DATA EXCERPTS:
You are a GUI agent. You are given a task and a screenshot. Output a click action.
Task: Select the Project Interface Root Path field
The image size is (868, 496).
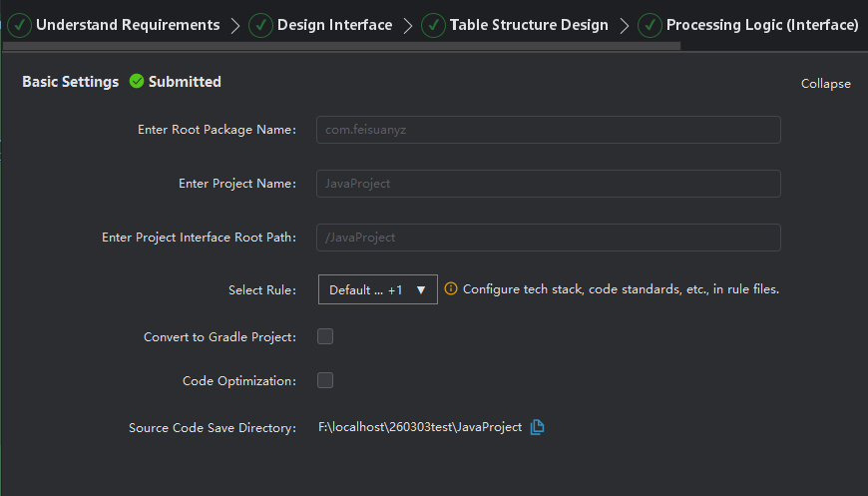point(548,238)
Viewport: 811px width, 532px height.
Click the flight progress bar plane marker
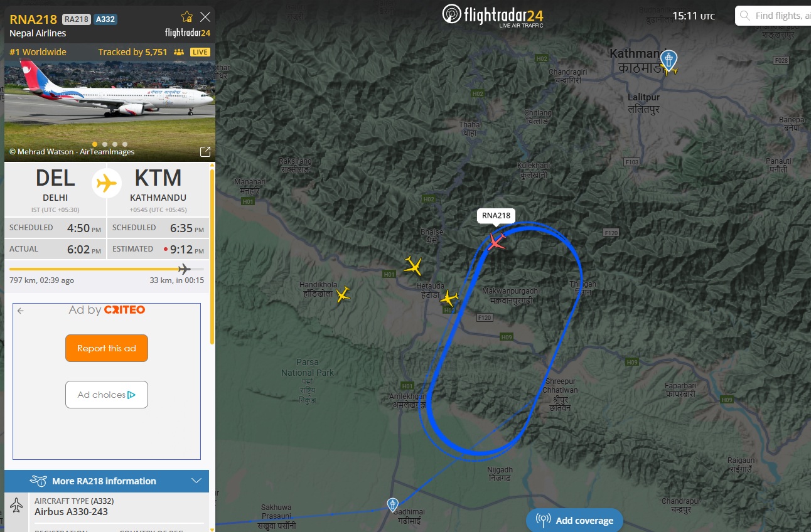184,269
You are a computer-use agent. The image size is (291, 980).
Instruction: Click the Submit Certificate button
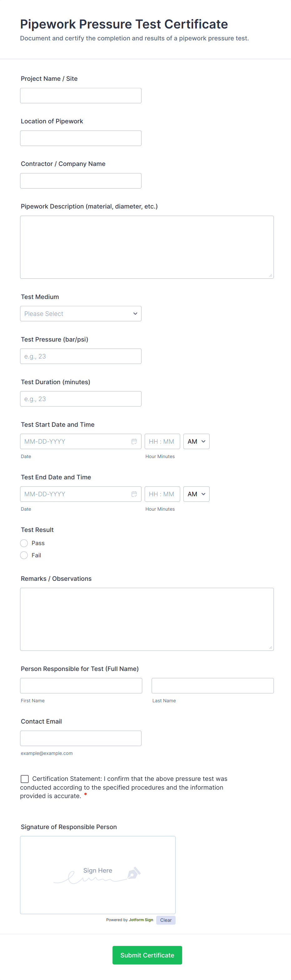coord(147,955)
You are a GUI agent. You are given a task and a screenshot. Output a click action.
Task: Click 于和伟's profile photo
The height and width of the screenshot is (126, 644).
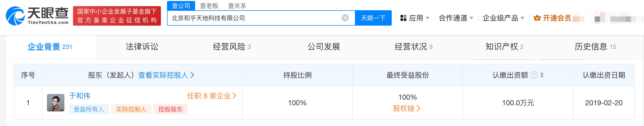pyautogui.click(x=56, y=103)
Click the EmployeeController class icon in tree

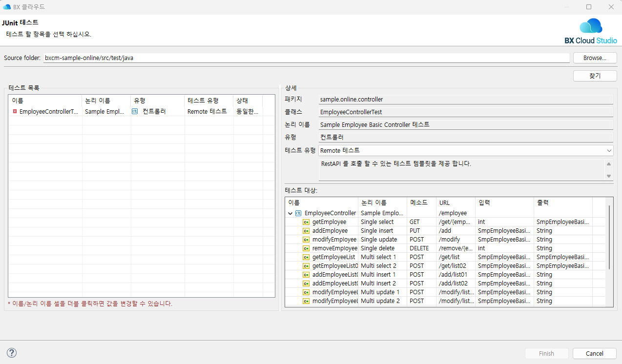(298, 213)
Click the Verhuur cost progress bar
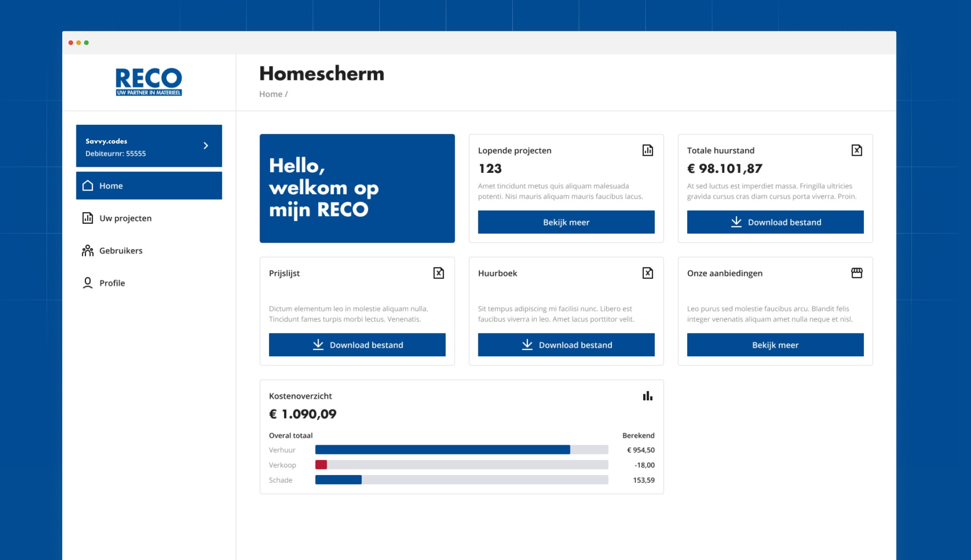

BRIEF:
Write out the listing above in full, word for word, with no pictures.

RESPONSE AREA:
You are a GUI agent. You are given a task and a screenshot. Output a click action.
Task: Select the Project Interface Root Path field
The image size is (868, 496).
point(548,238)
Viewport: 811px width, 532px height.
Click the flight progress bar plane marker
184,269
You are a computer-use agent. The image size is (291, 980).
Instruction: Click the Submit Certificate button
coord(147,955)
You are a GUI agent. You are given a task and a screenshot. Output a click action.
Task: Click 于和伟's profile photo
The height and width of the screenshot is (126, 644).
pyautogui.click(x=56, y=103)
Click the EmployeeController class icon in tree

(298, 213)
Click the Verhuur cost progress bar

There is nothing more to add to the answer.